WHAT IS EXPECTED | Please repeat exactly the lines from the one containing "Where should I" through the last line of the records below, both included, and leave out any pictures.

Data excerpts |
==*==
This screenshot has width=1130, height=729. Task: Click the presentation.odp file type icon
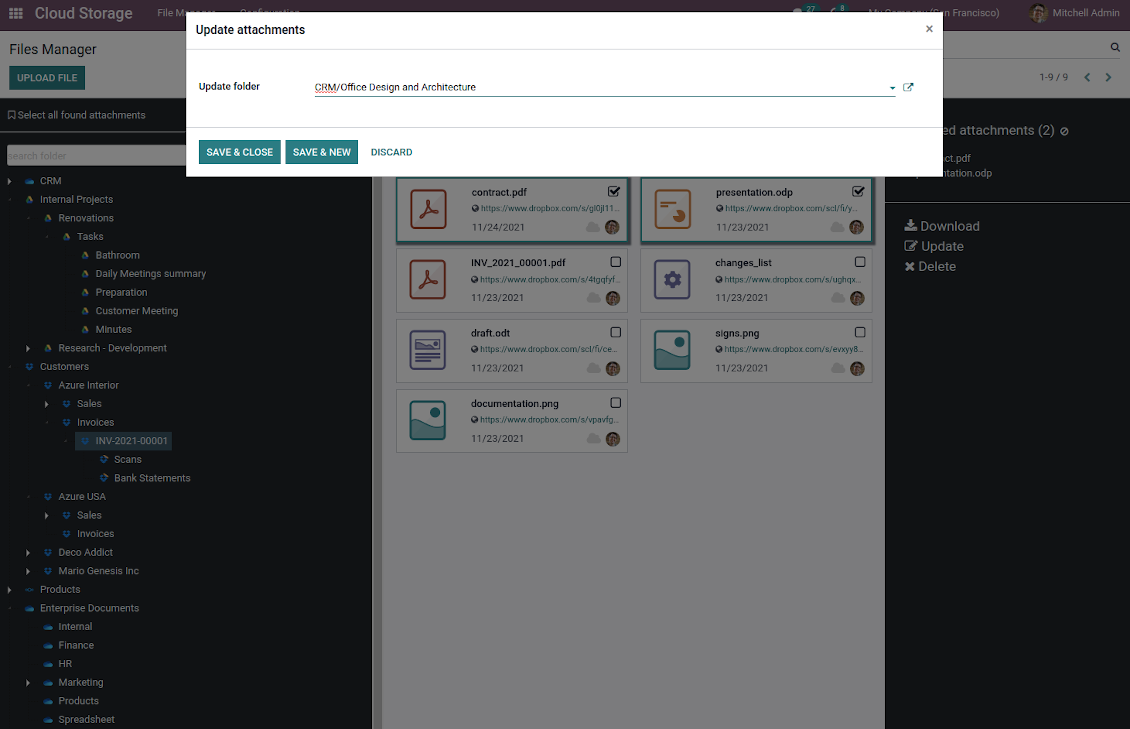click(672, 209)
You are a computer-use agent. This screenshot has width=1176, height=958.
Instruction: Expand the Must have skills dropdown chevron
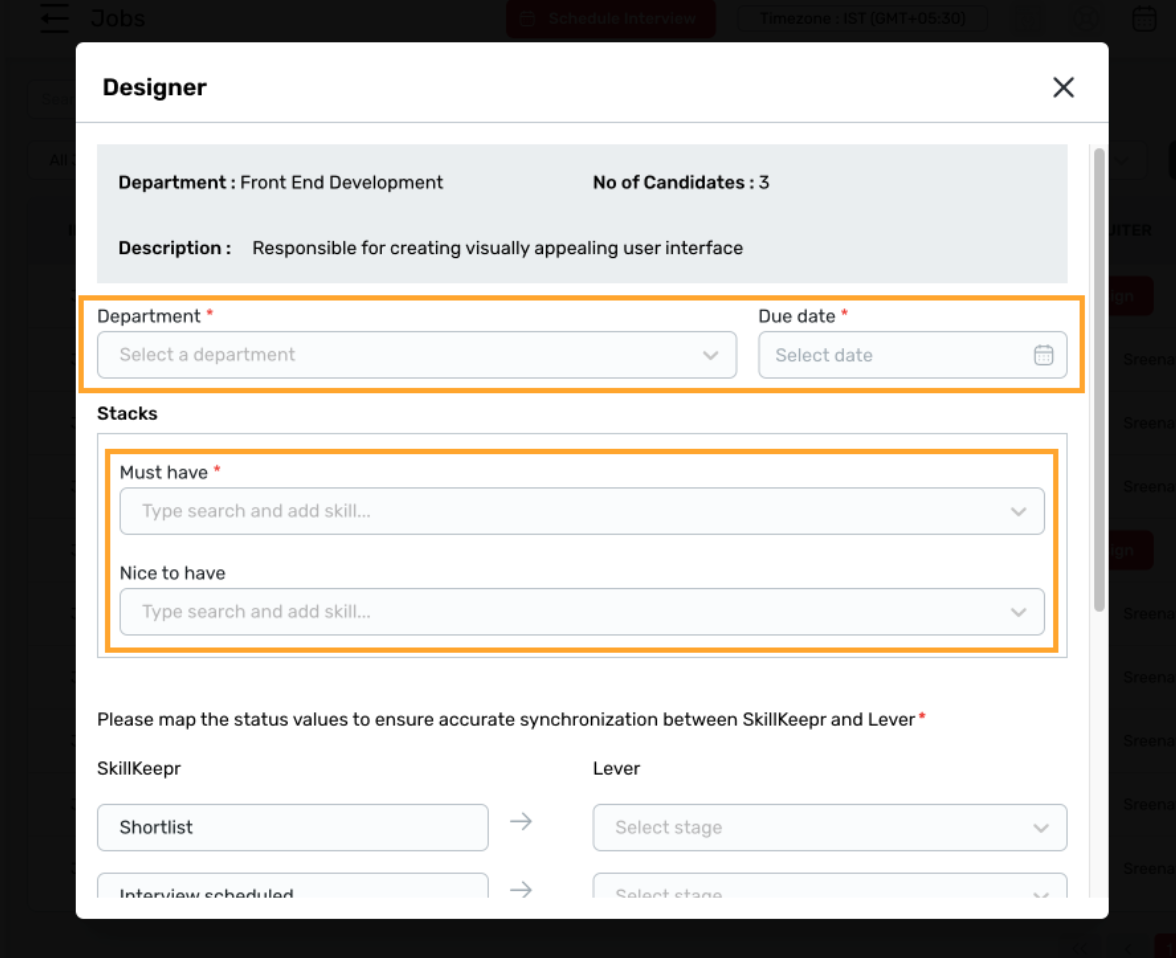point(1019,511)
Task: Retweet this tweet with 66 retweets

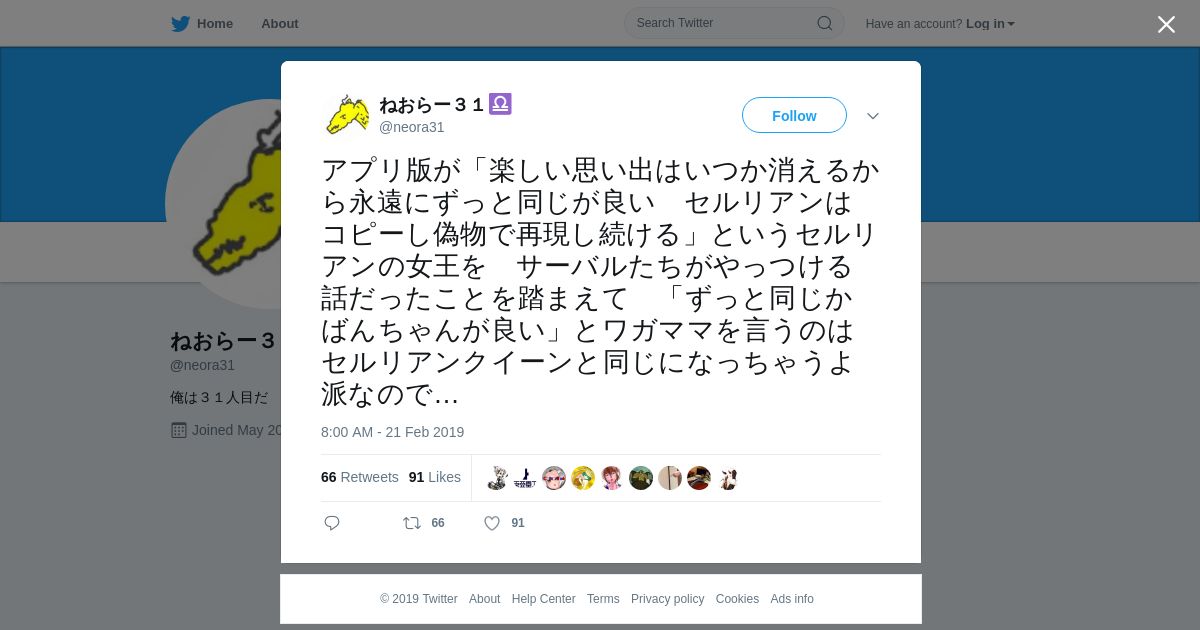Action: pos(412,523)
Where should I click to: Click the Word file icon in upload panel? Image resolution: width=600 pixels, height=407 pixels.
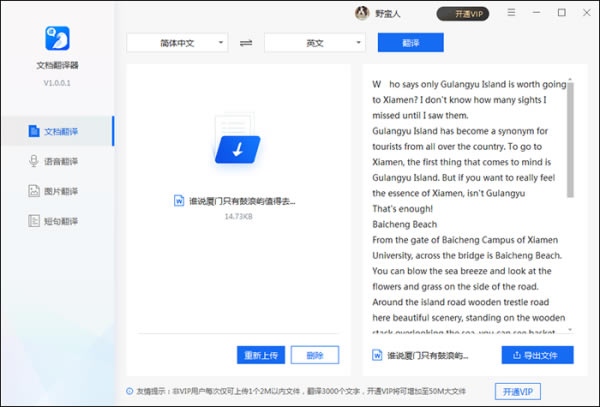(x=179, y=201)
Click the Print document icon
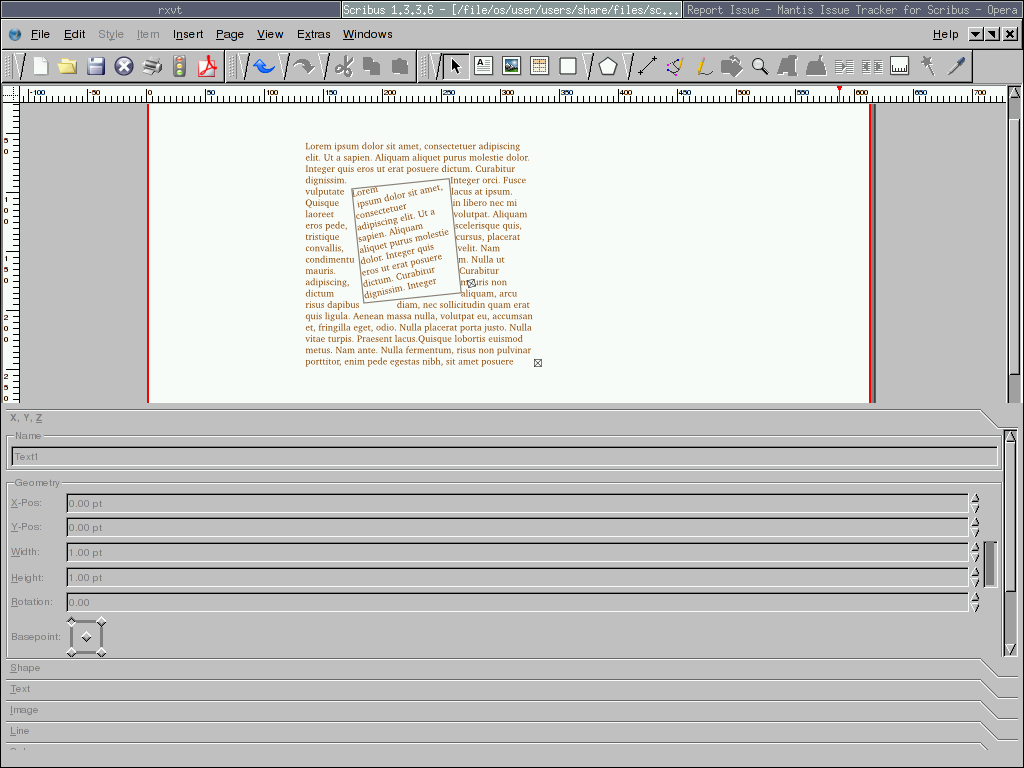This screenshot has height=768, width=1024. click(x=152, y=67)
==*==
EXERCISE RESPONSE |
Where should I click to: Click the Word file icon in upload panel? Image resolution: width=600 pixels, height=407 pixels.
(x=179, y=201)
Click the Print document icon
This screenshot has height=768, width=1024. click(x=152, y=67)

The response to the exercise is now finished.